ANTHRO 756: Anthropology and Intellectual Property
SEMESTER 1, 2018
Mark Busse - m.busse@Auckland.ac.nz
Mark Busse - m.busse@Auckland.ac.nz
Course delivery format:
E.g. - 2 hours of lectures and 1 hour of tutorial
(Timetable and room details can be viewed on Student Services Online)
Summary of Course Description:
Intellectual property, biological property, and cultural property refer to a set of complex issues of considerable contemporary significance. Current international debates about the sequencing of human genes, the development of the internet, the preservation of cultural heritage, the protection of biodiversity, and the development and patenting of new crops and new drugs, all involve, in one way or another, questions of intellectual property. They are linked by legal questions concerning the ownership of intangibles, an area of law that emerged, and continues to grow, in the context of the expansion of capitalist economies and accelerating technological innovation.

**EXCERPTED DATA**:

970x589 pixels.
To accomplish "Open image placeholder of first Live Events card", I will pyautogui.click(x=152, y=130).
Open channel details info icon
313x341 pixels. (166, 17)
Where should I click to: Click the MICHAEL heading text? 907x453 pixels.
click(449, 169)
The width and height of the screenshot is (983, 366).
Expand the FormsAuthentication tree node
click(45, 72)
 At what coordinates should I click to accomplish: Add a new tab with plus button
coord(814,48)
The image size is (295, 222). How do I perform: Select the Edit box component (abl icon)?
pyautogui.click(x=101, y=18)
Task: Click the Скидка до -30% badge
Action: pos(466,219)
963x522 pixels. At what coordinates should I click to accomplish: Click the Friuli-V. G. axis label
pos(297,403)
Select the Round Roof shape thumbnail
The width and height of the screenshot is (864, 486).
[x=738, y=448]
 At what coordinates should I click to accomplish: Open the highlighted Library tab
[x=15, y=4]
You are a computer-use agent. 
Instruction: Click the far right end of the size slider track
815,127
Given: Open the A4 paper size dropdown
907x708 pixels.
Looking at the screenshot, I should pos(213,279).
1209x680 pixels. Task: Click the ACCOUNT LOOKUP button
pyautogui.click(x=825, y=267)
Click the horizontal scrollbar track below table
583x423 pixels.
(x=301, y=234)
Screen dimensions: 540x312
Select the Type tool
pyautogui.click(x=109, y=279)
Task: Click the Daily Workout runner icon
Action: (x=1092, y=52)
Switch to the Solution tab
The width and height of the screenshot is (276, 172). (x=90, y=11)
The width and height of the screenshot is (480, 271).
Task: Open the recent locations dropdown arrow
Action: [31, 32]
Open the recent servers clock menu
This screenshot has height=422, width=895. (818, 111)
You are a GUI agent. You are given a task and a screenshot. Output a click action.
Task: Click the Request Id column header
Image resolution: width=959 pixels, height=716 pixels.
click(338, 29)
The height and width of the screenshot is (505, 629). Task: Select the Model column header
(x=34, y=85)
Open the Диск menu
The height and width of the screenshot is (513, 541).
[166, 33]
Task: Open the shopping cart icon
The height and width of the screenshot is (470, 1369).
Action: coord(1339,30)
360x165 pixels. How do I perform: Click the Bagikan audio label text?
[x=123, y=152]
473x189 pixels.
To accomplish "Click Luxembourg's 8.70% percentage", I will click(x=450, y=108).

**PROMPT**: In the ANTHRO 756 course page, what links the current international debates about genes, the internet, heritage, biodiversity, and new crops and drugs?

**OUTPUT**: Legal questions about the ownership of intangibles.